[What you have to do]
Reproduce every row below verbatim, keeping each character, space, and line break unchanged.

[Stored items from a collection]
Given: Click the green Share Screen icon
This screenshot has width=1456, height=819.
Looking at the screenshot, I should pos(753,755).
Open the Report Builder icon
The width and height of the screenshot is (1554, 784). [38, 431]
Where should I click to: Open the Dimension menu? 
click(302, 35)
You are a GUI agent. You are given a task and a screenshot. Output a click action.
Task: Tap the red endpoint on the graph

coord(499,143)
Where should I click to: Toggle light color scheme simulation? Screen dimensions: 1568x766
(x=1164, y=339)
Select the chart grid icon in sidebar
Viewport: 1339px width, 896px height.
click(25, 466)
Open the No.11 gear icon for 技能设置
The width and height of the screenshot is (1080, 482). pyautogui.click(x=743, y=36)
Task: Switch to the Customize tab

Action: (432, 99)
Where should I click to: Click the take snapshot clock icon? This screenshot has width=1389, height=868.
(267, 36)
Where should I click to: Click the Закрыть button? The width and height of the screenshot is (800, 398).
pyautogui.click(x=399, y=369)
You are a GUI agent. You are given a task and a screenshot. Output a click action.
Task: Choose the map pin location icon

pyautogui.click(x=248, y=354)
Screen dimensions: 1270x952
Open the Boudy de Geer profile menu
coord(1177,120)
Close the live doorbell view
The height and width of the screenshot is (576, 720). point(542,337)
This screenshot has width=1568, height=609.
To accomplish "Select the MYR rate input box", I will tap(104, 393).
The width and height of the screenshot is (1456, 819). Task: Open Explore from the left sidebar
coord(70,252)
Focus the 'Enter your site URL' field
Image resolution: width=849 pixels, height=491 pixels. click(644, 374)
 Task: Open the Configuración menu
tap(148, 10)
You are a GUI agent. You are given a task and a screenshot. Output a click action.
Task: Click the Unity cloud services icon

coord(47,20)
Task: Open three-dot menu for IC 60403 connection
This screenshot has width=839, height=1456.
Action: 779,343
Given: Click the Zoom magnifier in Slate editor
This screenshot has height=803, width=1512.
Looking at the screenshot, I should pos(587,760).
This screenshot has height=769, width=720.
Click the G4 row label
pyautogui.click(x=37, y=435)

[Answer to the problem]
Given: Click the green Share Screen icon
This screenshot has width=1456, height=819.
Looking at the screenshot, I should pos(753,755).
Open the Report Builder icon
The width and height of the screenshot is (1554, 784). [38, 431]
Where should I click to: Open the Dimension menu? 
click(302, 35)
You are a GUI agent. You are given a task and a screenshot. Output a click action.
Task: Tap the red endpoint on the graph

coord(499,143)
Where should I click to: Toggle light color scheme simulation? Screen dimensions: 1568x766
(x=1164, y=339)
Select the chart grid icon in sidebar
Viewport: 1339px width, 896px height.
click(25, 466)
Open the No.11 gear icon for 技能设置
The width and height of the screenshot is (1080, 482). pyautogui.click(x=743, y=36)
Task: Switch to the Customize tab

Action: (432, 99)
Where should I click to: Click the take snapshot clock icon? This screenshot has width=1389, height=868.
(267, 36)
Where should I click to: Click the Закрыть button? The width and height of the screenshot is (800, 398).
pyautogui.click(x=399, y=369)
You are a GUI agent. You are given a task and a screenshot. Output a click action.
Task: Choose the map pin location icon

pyautogui.click(x=248, y=354)
Screen dimensions: 1270x952
Open the Boudy de Geer profile menu
coord(1177,120)
Close the live doorbell view
The height and width of the screenshot is (576, 720). point(542,337)
This screenshot has width=1568, height=609.
To accomplish "Select the MYR rate input box", I will tap(104, 393).
The width and height of the screenshot is (1456, 819). Task: Open Explore from the left sidebar
coord(70,252)
Focus the 'Enter your site URL' field
Image resolution: width=849 pixels, height=491 pixels. click(644, 374)
 Task: Open the Configuración menu
tap(148, 10)
You are a GUI agent. You are given a task and a screenshot. Output a click action.
Task: Click the Unity cloud services icon

coord(47,20)
Task: Open three-dot menu for IC 60403 connection
This screenshot has width=839, height=1456.
Action: 779,343
Given: Click the Zoom magnifier in Slate editor
This screenshot has height=803, width=1512.
Looking at the screenshot, I should pos(587,760).
This screenshot has height=769, width=720.
Click the G4 row label
pyautogui.click(x=37, y=435)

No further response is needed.